*** DATA ***
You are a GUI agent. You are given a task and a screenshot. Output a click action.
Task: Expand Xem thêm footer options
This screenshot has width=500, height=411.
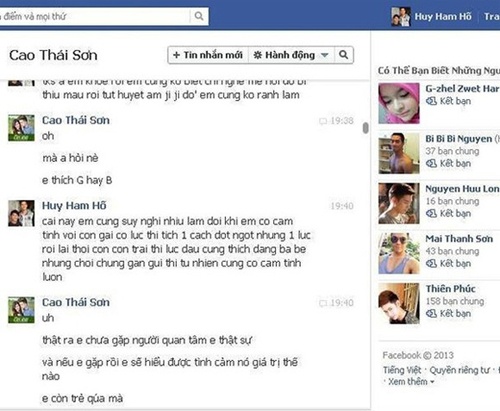pyautogui.click(x=411, y=382)
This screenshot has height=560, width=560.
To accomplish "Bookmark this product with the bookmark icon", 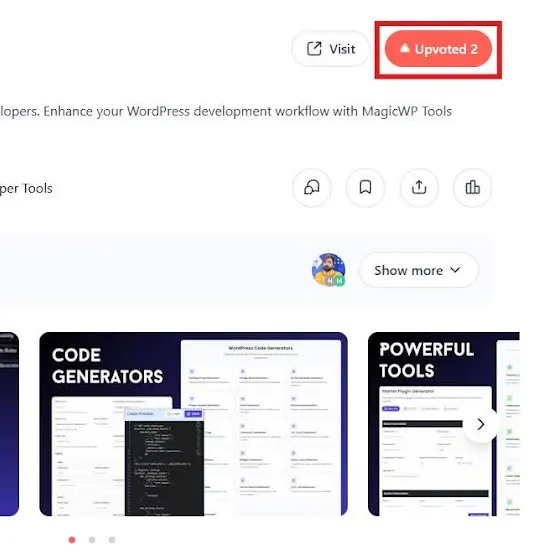I will pyautogui.click(x=365, y=188).
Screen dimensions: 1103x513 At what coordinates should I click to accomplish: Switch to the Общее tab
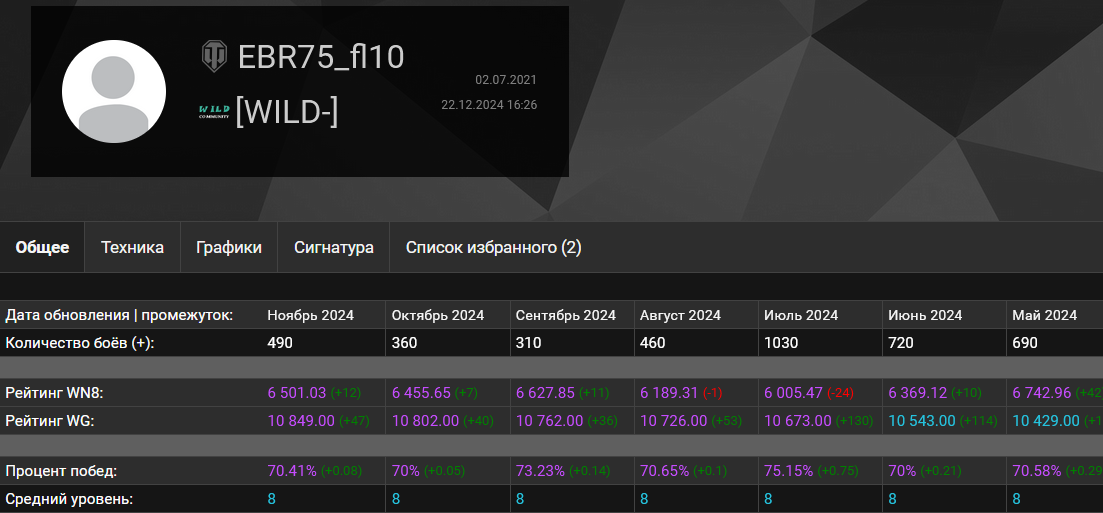click(42, 247)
*** End of DATA ***
▸ **EXERCISE GOAL**
Take the line containing "Screen dimensions: 1103x513" and every line after it through the end of the data, and write them out exactly, with no pictures.

▸ **ANSWER**
Screen dimensions: 1103x513 At what coordinates should I click to accomplish: Switch to the Общее tab
click(42, 247)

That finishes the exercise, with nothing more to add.